# start of Reading text
2. The surface cleaning machine of claim 1 wherein said brushes are mounted on said frame for concurrent movement toward or away from a surface to be swept.
3. The surface cleaning machine of claim 2 wherein said brushes are pivotally mounted on said frame for concurrent movement.
4. The surface cleaning machine of claim 3 wherein said sweeping brush is mounted on said frame by a pair of arms, one on each end of said sweeping brush, said conveying brush being mounted on said frame by a pair of arms, one at each end of said conveying brush, said sweeping brush arms and said conveying brush arms being pivotally attached to said frame at a common pivot point thereon.
5. The surface cleaning machine of claim 1 wherein said brush drive includes a motor and drive belt means connecting said motor with both said sweeping brush and said conveying brush.
6. The surface cleaning machine of claim 1 wherein said scroll has a first lower portion spaced from and curved about said sweeping brush and a second upper portion which extends from a location between said brushes forwardly toward and in contact with said debris hopper.
# end of Reading text
# start of Dataset excerpt
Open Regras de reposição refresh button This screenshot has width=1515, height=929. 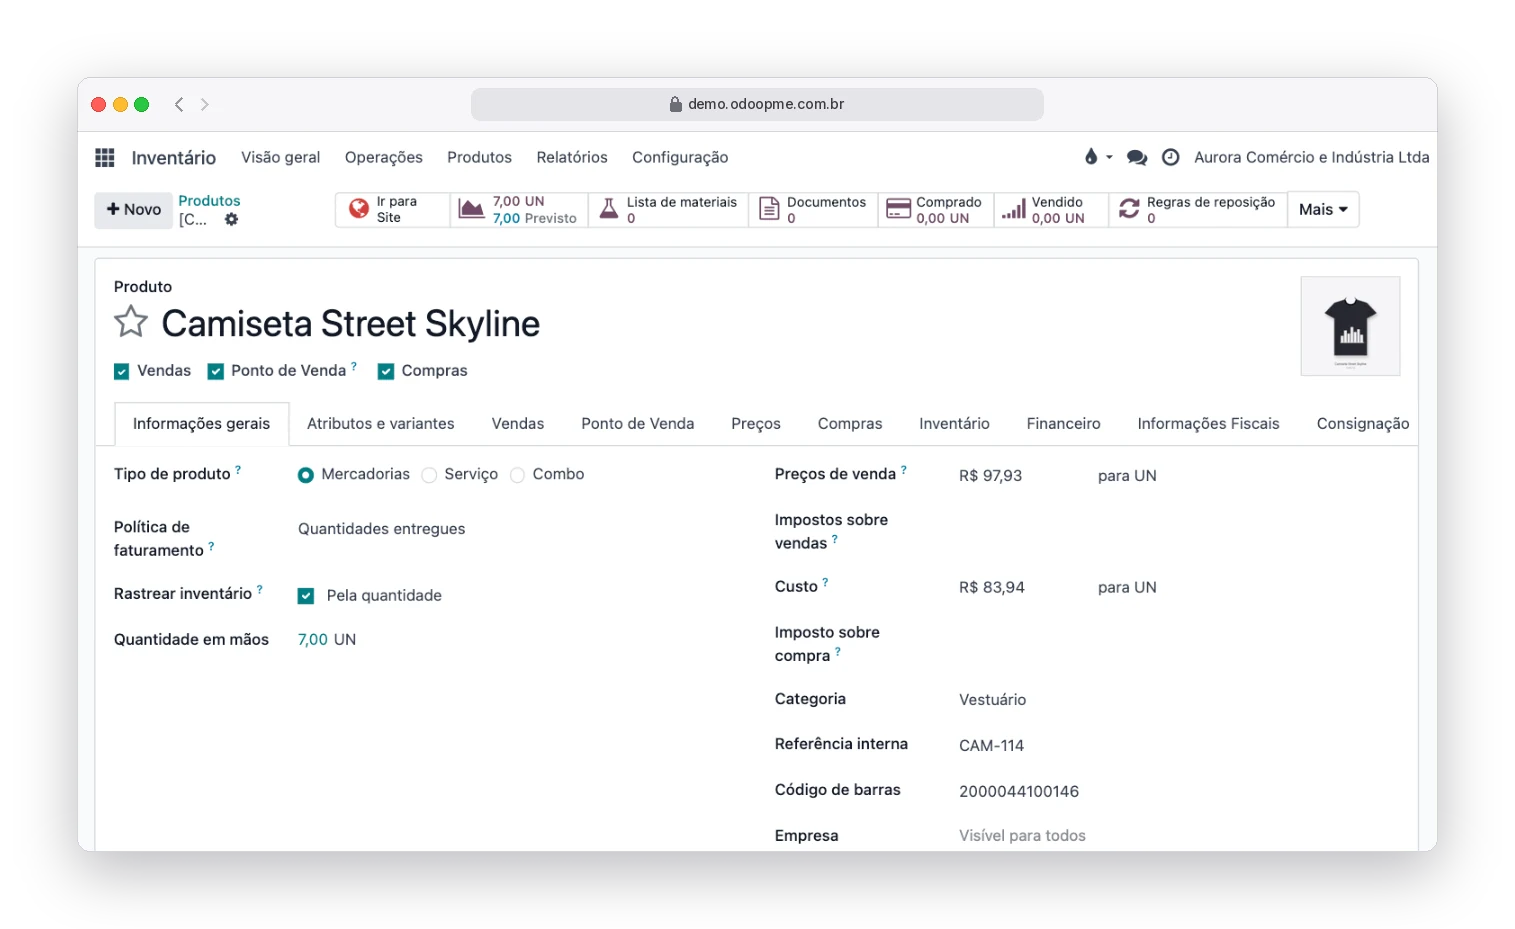pyautogui.click(x=1198, y=209)
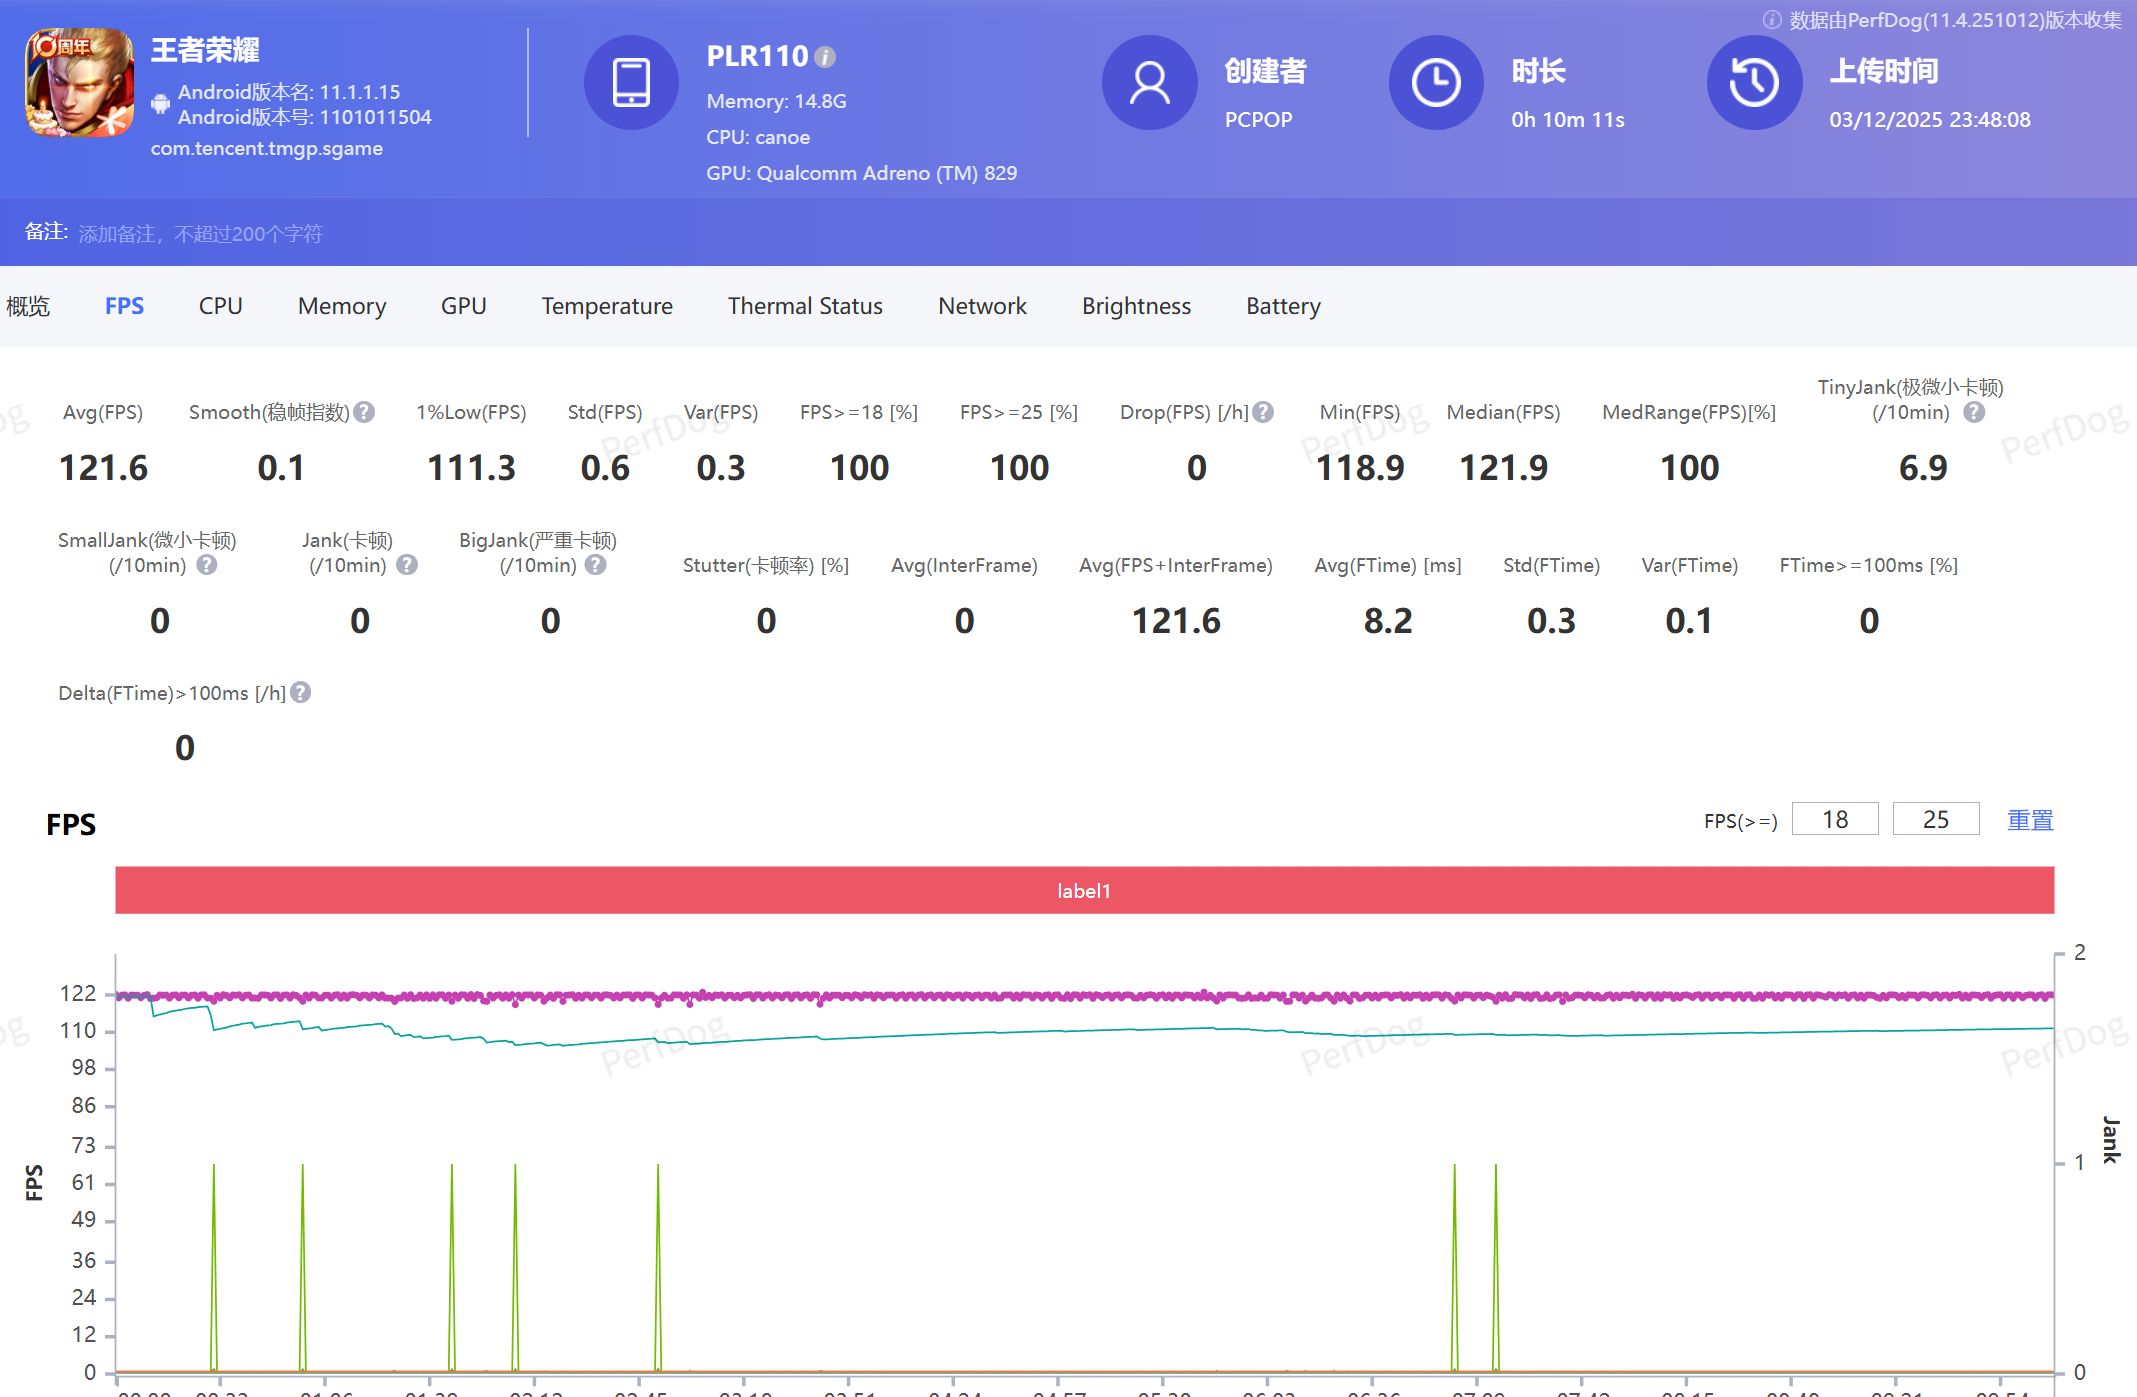Click the help icon beside Smooth(稳帧指数)
2137x1397 pixels.
(x=365, y=412)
# end of Dataset excerpt
--- Task set ---
1 - In the patent claims, where are the sweeping brush arms and the conveying brush arms pivotally attached to the frame?
2 - Reproduce without changes the portion of the patent claims that opens with the words containing "5. The surface" and closes with "said conveying brush.".

--- Solutions below ---
1 - They are attached at a common pivot point on the frame.

2 -
5. The surface cleaning machine of claim 1 wherein said brush drive includes a motor and drive belt means connecting said motor with both said sweeping brush and said conveying brush.